If r/place is the official name of this collaborative lounge, it quickly became, unofficially, PixelWar. Indeed, many communities wanting at all costs to represent their country clashed for the control of a space or to impose their work. For this, they fought with pixel shots posed en masse at regular intervals. The Canadian streamer xQc (10,4 million followers) was particularly criticized for having sent its viewers to destroy works and affix its logo in large. But the biggest battle saw Spain face off against Spain via streamers.



The Spanish streamer Kameto (1,3 million followers on Twitch) has created, together with his community, a huge flag of Spain in the left corner of the canvas. His act angered many people, including big Spanish streamers led by Ibai (9,8 million followers), who decided to reduce the space taken too arrogantly in their eyes. Kameto was quickly joined in his fight to keep his pixels by other players from the Spanish Twitch like Etoiles, Baghera Jones, Antoine Daniel, Zerator, Amine or even Squeezie and Locklear. They christened themselves generals and led their armies of viewers.

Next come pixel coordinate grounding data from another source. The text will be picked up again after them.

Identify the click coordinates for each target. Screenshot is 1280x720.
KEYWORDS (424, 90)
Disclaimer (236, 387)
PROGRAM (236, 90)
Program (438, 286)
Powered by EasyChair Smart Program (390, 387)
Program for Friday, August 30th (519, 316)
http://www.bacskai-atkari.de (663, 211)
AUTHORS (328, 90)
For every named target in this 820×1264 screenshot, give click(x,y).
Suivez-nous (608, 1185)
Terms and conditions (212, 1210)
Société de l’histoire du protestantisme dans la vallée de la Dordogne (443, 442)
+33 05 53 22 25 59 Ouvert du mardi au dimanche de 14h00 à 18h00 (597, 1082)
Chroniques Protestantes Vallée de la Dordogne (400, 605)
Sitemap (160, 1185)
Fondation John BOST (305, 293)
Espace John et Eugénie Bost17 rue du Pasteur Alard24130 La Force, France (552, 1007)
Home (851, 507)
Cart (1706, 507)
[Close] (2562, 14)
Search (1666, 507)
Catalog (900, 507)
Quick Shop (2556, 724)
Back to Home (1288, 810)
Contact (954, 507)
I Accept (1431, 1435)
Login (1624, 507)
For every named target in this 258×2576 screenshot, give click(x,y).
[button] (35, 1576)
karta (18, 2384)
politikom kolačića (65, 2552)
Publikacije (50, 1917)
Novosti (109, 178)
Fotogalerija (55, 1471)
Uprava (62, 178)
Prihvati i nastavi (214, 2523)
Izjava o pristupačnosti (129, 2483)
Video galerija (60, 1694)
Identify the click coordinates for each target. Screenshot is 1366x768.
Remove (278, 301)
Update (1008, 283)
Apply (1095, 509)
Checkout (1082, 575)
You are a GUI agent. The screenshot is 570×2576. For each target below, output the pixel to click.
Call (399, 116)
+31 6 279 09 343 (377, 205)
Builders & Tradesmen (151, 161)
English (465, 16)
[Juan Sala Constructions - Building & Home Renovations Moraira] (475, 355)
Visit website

Last night, during the last hours of life of r/place, nearly two million viewers on Twitch watched the defense of the Spanish community, eager to keep its flag and the creations that filled it. She thus faced repeated pixel attacks from the Spanish Twitch community, later joined by the Americans. If the tone was able to rise several times between the biggest streamers (accusations of using bots or scripts allowing to lay tiles automatically), everything finally ended as it had been planned from the start: the only possibility offered it's up to everyone to put a white pixel to destroy the web, bringing no final victory to all sides.


We can't wait to see the final statistics of the event and the exciting sociological work that we hope will come out of it. Internet users are already asking for the event to be repeated next year.